Twitter Supports Bomb Joker With #IAmSpartacus Tag
Twitter users stand up to be counted, as bomb joke becomes a free speech issue
The world of Twitter has exploded – figuratively. A flurry of Tweeters have been using the #IAmSpartacus and #twitterjoketrial hashtags to send fake bomb threats in support of Paul Chambers, who was fined £1,000 for a humorous Tweet.
Heathrow airport, Derby railway station and many other places have been the targets of obviously non-serious Tweet threats, imitating the Tweet originally sent by Chambers in January, in which he threatened to blow up Robin Hood airport, because it was snowed in.
Now living in Ireland, Chambers’ conviction and fine stand, despite the fact that, according to his lawyer, “no one in a month of Sundays” would take his Tweet seriously.
Chambers sent his original Tweet when Doncaster’s Robin Hood airport was closed by snow, saying: ““Crap! Robin Hood Airport is closed. You’ve got a week… otherwise I’m blowing the airport sky high!”

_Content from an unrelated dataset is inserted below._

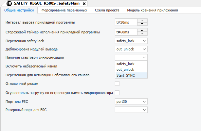Screen dimensions: 201x131
Task: Expand the out_unlock module dropdown
Action: point(144,49)
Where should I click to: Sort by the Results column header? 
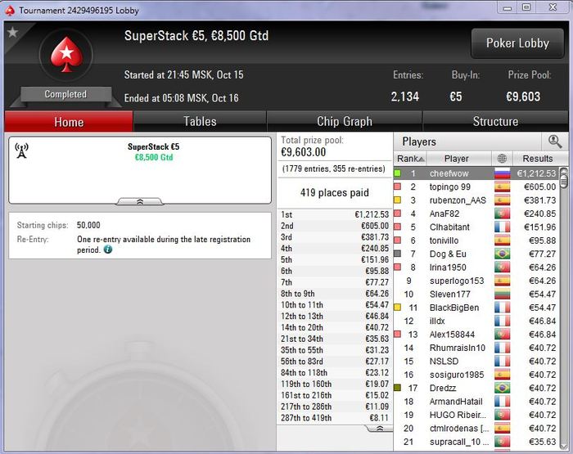pyautogui.click(x=537, y=159)
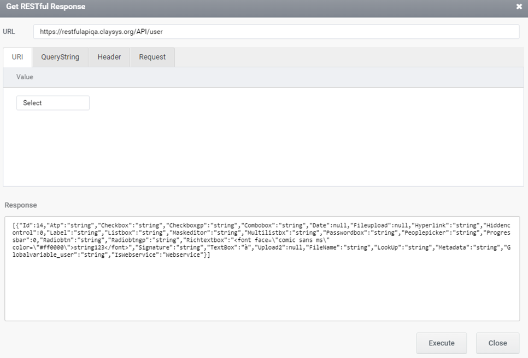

Days later, police visited his home, confiscated his computer and other gadgets, and he was prosecuted under a law originally passed to control messages sent on old-fashioned telephone switchboards.
No-one could actually have taken his original Tweet seriously, says legal blogger David Allen Green on the Jack of Kent blog, so this means anyone else making similar jokes, or repeating his Tweet, should also be prosecuted under the same law.
In theory, Tweeters using the #IAmSpartacus hashtag – and Guardian writer Charlie Brooker who did more or less the same in print – are in theory risking the same fate as Chambers, like the slaves in the famous scene in the movie, Spartacus.